With the exception of Boeing’s 787, all modern commercial jetliners draw air supply via the engines, making them prone to fume events. Internal industry data found a rate of at least 22 fume events a day in the U.S. alone.
Harris said in an interview that his four-hour flight was at first forgettable before passengers noticed a “rancid” smell while the aircraft sat waiting for a gate.
Harris, who was in window-seat 35F, said he urged the crew to let them off the aircraft.
“People are getting sick and vomiting,” Harris said in a text message to his wife, reviewed by the Journal. “We need to get off the plane but they won’t move and we’ve told the captain twice.”
When the aircraft parked and the doors opened, Harris said his head was throbbing, he felt confused and was struggling to string sentences together. “There was nowhere to go, you know, you’re trapped in this metal container,” he said.
The next morning, Harris was sent to emergency care by his primary care doctor, where blood tests showed low levels of oxygen, high levels of bicarbonate, and carbon monoxide levels that were at the cusp of upper limits.
Over the next few months, he struggled to stand for extended periods and started giving lectures while sitting in a chair. A regular runner before, he felt unsteady on his feet, and on one occasion he tripped and broke his ankle.

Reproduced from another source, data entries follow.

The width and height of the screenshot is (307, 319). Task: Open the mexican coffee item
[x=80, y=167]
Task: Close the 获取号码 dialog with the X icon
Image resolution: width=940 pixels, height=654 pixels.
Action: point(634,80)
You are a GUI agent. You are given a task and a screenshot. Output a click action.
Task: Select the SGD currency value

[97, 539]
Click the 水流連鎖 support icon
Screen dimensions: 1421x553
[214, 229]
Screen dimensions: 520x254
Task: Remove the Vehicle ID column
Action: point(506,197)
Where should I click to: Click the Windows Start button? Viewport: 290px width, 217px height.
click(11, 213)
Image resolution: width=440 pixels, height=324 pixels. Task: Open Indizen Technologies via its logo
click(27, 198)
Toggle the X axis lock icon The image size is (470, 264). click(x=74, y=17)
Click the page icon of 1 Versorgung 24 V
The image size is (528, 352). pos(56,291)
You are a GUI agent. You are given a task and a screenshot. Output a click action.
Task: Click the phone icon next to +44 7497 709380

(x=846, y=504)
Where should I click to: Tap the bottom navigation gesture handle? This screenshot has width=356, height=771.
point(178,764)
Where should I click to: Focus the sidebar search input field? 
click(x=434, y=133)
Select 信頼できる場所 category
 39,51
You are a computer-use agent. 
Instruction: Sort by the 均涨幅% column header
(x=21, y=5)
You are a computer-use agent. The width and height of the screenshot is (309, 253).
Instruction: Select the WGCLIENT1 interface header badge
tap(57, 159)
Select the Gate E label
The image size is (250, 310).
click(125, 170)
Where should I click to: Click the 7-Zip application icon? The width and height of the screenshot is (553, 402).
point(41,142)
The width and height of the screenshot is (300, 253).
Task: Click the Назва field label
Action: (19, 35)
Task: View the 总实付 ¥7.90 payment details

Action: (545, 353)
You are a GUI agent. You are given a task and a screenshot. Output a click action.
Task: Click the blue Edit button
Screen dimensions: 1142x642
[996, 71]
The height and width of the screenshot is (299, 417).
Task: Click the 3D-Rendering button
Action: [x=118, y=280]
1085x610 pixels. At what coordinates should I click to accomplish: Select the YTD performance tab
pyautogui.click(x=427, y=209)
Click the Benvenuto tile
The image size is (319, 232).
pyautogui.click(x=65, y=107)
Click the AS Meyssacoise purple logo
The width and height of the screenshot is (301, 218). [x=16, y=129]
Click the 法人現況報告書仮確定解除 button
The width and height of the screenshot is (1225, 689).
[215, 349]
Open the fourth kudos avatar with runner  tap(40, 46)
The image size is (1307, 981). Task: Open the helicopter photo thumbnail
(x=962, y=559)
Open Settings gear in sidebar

He said he was prescribed an inhaler from a pulmonologist for tightness in his chest. He still regularly gets bad headaches and avoids flying where he can. When he does fly, he carries a gas mask.
“I had no idea that this was a problem,” Harris said of contaminated-air events on airplanes.
In September, 39 members of Congress wrote to FAA administrator Bryan Bedford to ask for the agency to accelerate efforts to address fume events and provide a new mechanism for passengers to report incidents to authorities.